Semi-Supervised Cognitive State Classification from Speech with Multi-View Pseudo-Labeling

Yuanchao Li,Zixing Zhang,Jing Han,Peter Bell,Catherine Lai
2024-09-27
Abstract:The lack of labeled data is a common challenge in speech classification tasks, particularly those requiring extensive subjective assessment, such as cognitive state classification. In this work, we propose a Semi-Supervised Learning (SSL) framework, introducing a novel multi-view pseudo-labeling method that leverages both acoustic and linguistic characteristics to select the most confident data for training the classification model. Acoustically, unlabeled data are compared to labeled data using the Frechet audio distance, calculated from embeddings generated by multiple audio encoders. Linguistically, large language models are prompted to revise automatic speech recognition transcriptions and predict labels based on our proposed task-specific knowledge. High-confidence data are identified when pseudo-labels from both sources align, while mismatches are treated as low-confidence data. A bimodal classifier is then trained to iteratively label the low-confidence data until a predefined criterion is met. We evaluate our SSL framework on emotion recognition and dementia detection tasks. Experimental results demonstrate that our method achieves competitive performance compared to fully supervised learning using only 30% of the labeled data and significantly outperforms two selected baselines.
Audio and Speech Processing,Artificial Intelligence,Computation and Language,Multimedia,Sound
What problem does this paper attempt to address?
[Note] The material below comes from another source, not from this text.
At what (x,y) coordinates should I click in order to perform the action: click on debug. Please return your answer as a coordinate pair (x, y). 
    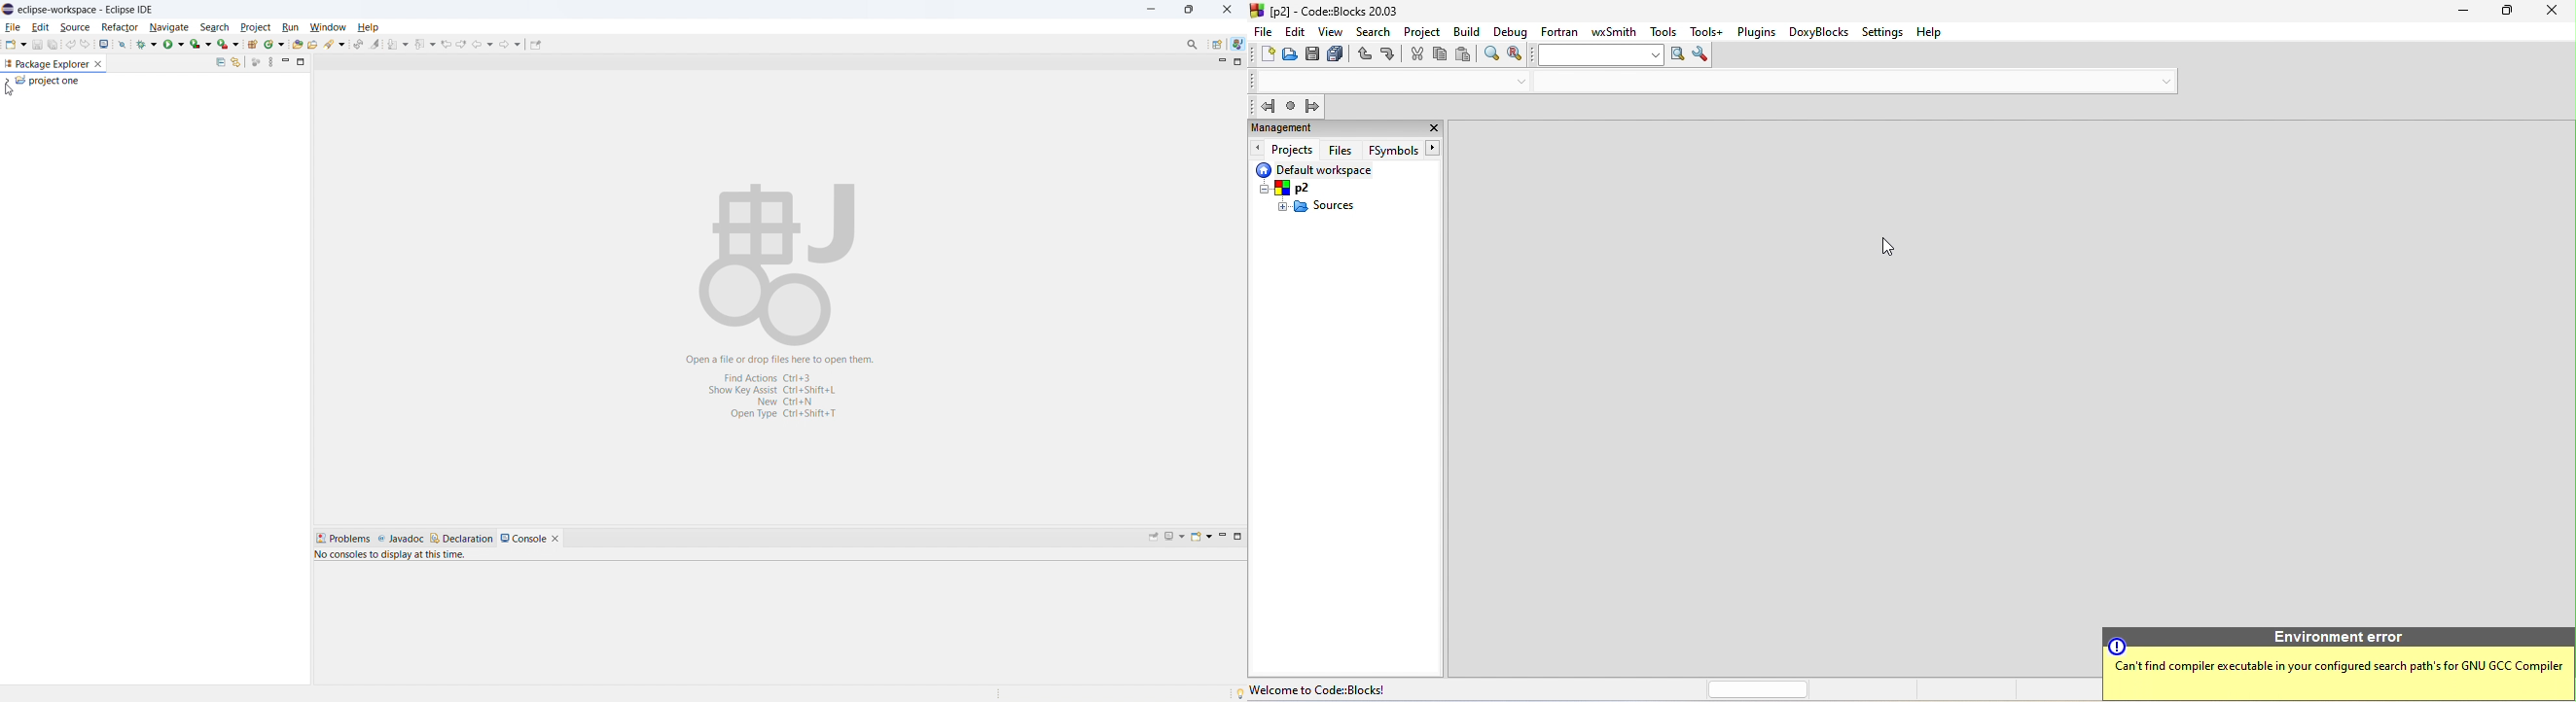
    Looking at the image, I should click on (1512, 33).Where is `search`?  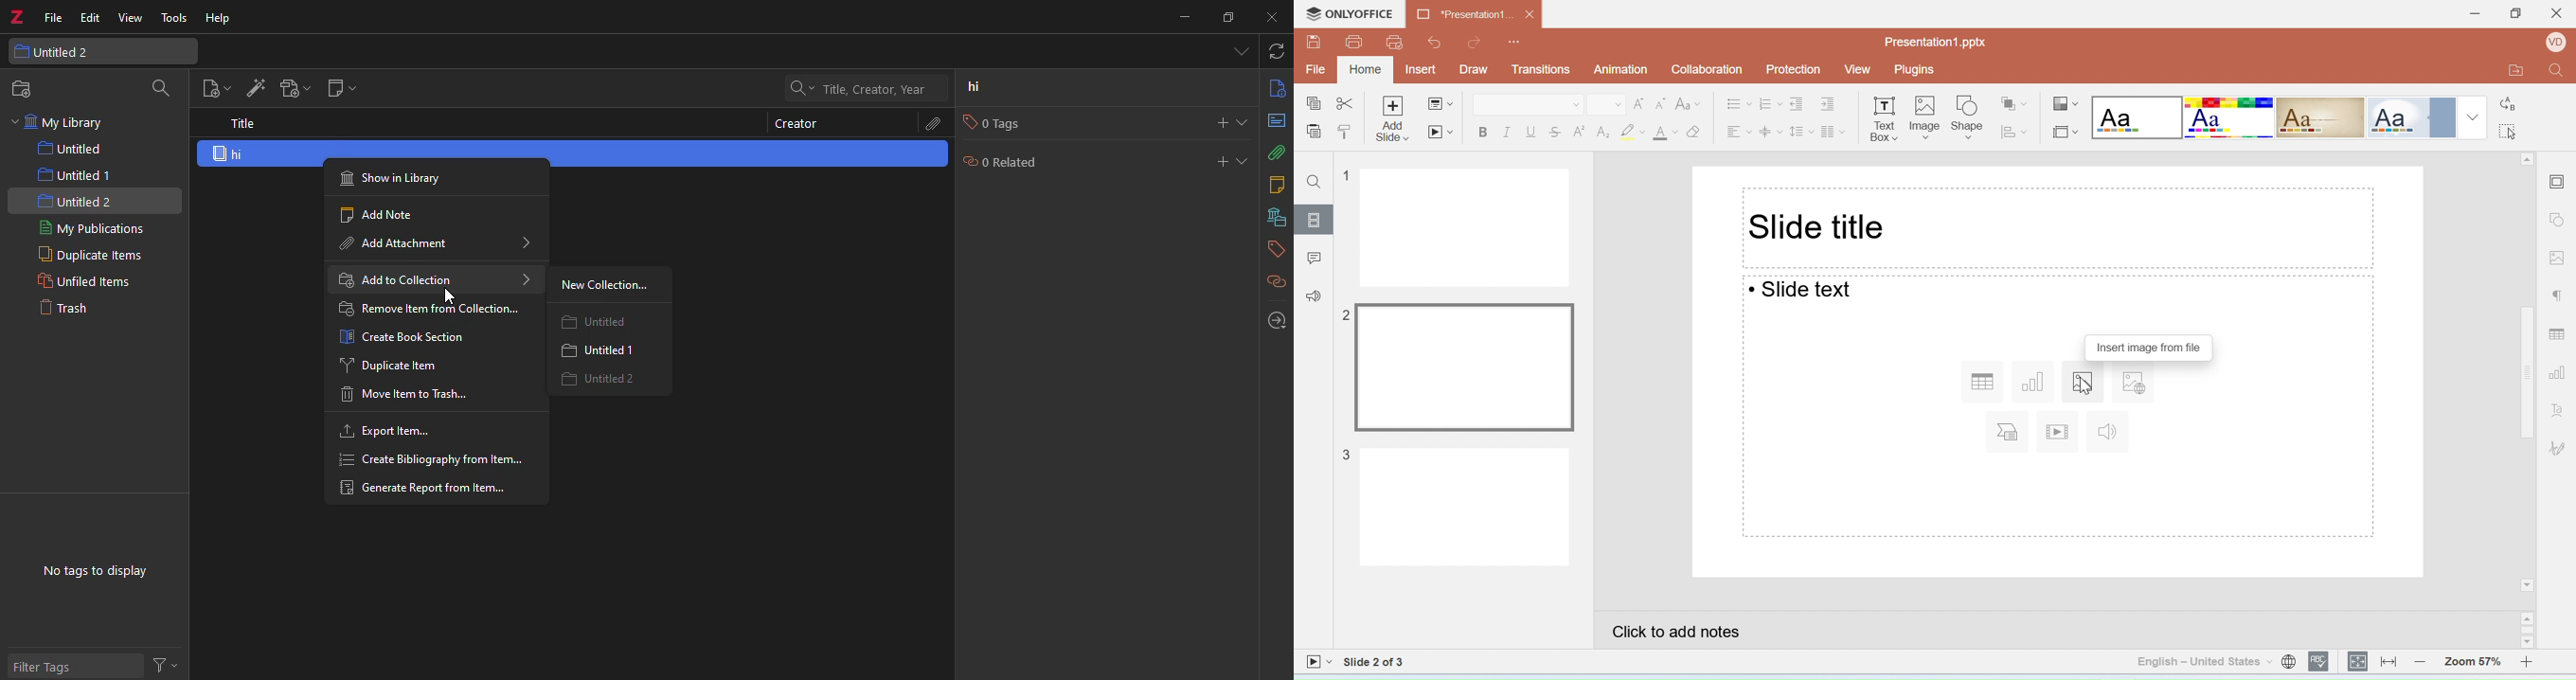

The paper attempts to address the issue of insufficient labeled data in speech classification tasks, particularly in cognitive state classification tasks. Specifically, the paper proposes a Semi-Supervised Learning (SSL) framework that introduces a multi-view pseudo-label generation method. This method leverages acoustic and linguistic features of unlabeled data to select the most reliable data for model training. The aim of this approach is to reduce the dependency on a large amount of labeled data and improve the model's performance in tasks such as emotion recognition and dementia detection. The main contributions of the paper include: 1. **Proposing a novel semi-supervised learning framework**: This framework combines a multi-view pseudo-label generation method, effectively utilizing acoustic and linguistic features to select high-quality unlabeled data. 2. **Using Fréchet Audio Distance (FAD)**: As a reference-free method, it is used to cluster unlabeled data based on acoustic similarity. 3. **Utilizing task-specific prompts to predict labels**: Predicting labels from automatic speech recognition (ASR) transcriptions, learning knowledge in acoustic, linguistic, and psychological aspects. 4. **Exploring various fusion methods**: Building a bimodal classifier within the semi-supervised learning framework to enhance the model's performance. Experimental results show that this method achieves performance comparable to fully supervised learning when using only 30% of labeled data and significantly outperforms selected baseline methods. This has been validated in emotion recognition and dementia detection tasks.